He told the inquiry that a social worker “wrote of my thinness and rags I wore in his reports and how he lent me £50 to get the electric on in the bedsit and how hard it was to get it from his bosses”.

Sam believes his account will ring a chord with many former residents in care who were “thrown out” and left to fend for themselves in hostels or substandard accommodation.

When asked how he ultimately apportions blame for this very blighted childhood he says it is “90 per cent the state’s fault”.

He holds up a thin folder of social services records, which he says was initially given to him when solicitors made a request for his records, and then points to a much larger pile of files which he said was accumulated by knocking doors, trailing around government departments and refusing to take no for an answer.

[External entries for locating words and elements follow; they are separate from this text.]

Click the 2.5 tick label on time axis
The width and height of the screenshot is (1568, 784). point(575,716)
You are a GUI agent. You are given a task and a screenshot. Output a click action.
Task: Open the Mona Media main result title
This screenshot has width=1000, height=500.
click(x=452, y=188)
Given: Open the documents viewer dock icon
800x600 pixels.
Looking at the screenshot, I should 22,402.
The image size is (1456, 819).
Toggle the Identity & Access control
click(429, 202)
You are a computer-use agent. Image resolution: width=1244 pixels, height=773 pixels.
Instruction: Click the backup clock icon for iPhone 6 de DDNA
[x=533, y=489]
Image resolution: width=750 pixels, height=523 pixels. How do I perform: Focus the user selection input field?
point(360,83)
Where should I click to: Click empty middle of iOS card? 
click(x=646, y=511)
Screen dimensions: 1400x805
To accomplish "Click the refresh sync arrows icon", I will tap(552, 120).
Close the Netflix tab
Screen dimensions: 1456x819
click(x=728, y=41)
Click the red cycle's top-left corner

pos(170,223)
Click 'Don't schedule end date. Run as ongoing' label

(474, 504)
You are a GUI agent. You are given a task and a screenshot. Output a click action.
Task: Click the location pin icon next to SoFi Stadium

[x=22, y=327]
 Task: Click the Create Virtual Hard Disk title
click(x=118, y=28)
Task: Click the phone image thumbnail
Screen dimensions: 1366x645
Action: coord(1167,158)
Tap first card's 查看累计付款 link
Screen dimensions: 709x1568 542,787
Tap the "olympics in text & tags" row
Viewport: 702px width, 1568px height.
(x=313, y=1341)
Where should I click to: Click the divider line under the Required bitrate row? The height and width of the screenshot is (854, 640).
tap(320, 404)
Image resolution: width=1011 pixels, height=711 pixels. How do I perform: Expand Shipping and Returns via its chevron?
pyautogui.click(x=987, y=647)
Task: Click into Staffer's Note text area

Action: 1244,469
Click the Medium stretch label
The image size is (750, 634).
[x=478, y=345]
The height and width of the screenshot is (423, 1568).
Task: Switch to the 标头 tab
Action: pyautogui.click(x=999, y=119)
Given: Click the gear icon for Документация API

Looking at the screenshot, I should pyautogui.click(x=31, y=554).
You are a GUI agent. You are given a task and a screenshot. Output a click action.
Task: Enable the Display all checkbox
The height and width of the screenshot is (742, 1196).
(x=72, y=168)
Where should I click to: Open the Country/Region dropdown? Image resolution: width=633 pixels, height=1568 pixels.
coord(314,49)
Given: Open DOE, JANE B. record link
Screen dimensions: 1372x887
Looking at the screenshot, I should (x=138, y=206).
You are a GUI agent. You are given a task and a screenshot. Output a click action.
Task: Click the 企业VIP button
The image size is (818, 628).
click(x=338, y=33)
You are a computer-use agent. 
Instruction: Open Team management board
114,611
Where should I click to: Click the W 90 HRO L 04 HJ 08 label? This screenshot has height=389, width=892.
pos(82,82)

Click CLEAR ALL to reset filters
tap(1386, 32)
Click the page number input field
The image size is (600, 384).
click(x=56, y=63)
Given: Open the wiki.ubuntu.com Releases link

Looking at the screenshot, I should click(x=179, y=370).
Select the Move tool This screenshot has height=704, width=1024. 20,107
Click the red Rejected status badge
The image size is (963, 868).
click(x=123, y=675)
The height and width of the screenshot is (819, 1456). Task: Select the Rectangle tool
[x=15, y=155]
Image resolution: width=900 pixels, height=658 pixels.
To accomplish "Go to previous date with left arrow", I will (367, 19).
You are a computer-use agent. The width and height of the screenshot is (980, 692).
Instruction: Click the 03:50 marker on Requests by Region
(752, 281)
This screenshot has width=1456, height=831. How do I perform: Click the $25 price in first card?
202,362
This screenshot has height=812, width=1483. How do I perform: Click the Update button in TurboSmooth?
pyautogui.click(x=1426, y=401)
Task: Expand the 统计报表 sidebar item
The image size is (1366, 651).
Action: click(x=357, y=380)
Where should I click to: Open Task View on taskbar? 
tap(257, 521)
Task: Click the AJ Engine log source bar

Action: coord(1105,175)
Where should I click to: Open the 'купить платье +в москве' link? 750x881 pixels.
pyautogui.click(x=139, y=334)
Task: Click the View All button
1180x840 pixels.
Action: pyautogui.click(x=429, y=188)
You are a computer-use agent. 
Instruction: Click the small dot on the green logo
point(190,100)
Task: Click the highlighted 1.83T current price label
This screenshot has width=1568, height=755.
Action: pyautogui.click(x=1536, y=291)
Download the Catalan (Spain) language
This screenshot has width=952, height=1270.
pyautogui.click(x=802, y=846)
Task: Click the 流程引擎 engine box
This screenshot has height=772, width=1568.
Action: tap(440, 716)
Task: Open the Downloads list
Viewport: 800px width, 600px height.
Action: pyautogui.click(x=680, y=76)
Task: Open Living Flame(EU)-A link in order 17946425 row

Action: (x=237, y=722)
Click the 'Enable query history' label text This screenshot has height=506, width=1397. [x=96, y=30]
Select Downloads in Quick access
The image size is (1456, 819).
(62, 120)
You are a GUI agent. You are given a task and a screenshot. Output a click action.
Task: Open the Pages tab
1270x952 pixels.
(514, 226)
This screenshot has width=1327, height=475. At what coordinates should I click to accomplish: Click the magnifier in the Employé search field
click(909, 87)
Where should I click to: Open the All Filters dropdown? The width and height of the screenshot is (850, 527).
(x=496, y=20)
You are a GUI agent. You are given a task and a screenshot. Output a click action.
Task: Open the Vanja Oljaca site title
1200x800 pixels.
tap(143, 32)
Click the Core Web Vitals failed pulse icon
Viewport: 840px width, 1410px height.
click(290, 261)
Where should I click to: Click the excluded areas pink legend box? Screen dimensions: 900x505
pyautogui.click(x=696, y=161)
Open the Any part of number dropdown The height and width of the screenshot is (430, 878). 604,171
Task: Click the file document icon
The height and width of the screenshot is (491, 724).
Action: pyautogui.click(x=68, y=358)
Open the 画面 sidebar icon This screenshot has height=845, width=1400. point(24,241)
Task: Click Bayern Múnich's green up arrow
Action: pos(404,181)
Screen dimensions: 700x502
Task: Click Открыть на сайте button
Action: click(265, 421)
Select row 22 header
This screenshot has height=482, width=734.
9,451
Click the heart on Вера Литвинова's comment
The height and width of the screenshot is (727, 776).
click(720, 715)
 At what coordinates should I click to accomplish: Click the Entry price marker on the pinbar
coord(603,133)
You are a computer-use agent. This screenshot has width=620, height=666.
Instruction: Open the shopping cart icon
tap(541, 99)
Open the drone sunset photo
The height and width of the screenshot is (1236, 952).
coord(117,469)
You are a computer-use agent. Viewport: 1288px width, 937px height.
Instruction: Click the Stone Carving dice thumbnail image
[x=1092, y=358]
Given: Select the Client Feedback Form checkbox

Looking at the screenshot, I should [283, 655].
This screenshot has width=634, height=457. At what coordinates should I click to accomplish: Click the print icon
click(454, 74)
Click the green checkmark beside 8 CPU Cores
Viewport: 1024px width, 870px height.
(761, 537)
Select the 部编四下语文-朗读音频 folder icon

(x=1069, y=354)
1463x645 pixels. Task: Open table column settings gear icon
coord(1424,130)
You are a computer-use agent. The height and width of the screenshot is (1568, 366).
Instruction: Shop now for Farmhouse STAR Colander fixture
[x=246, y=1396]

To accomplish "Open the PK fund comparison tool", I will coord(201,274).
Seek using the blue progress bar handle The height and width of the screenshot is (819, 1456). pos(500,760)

Moving on to the Historical Institutional Inquiry itself, Sam has a number of criticisms, namely the close proximity between those claiming to be abused and their alleged abusers, and the lack of legal assistance for victims, though he has praise for lawyer to the inquiry, Christine Smith QC.

He says he is pleased to have found the strength not only to have given his own evidence but to have successfully challenged other accounts and been able to submit the inconsistencies he finds to inquiry chair Sir Anthony Hart.

Others victims he said, have not had the strength, “screaming and running out” in one case — their very fragile mental state obvious.

He said there was a Lifeline counsellor present for anyone wishing to avail of it at the inquiry but little other help.

“She is a lovely girl who has been my company on a daily basis,” he said of the counsellor. “She is very, very helpful.”

Other witness support services are poor he says.

Giving evidence in Banbridge has also not always been easy for witnesses, he argues.

“How can someone get kids to school, get a minder, a city centre bus to Banbridge for 9am. If you live in England and you are coming over to the inquiry, you get planes, trains, steaks, the lot,” he said.

“I saw a man near 70 coming out of the inquiry and I said, ‘Where are you going mate’, I was going to offer him a lift. He said he was heading down to get the bus to head back to Enniskillen.”

Having being persuaded to take part in an RUC investigation over several years which ultimately never went anywhere, Sam said he had finished with the police side of things.

“The only road open to me against the Catholic Church is a civil action,” he said. 

He firmly believes, however, that when it comes to any compensation Stormont will be holding on hard to its purse strings.

“Well, they managed to pay out the victims of the Presbyterian Mutual Society collapse £232m,” added Sam. “So they can manage something for these victims — children the state was meant to protect and who were instead subjected to the most horrendous physical, mental and sexual abuse, and then left to fend for themselves.”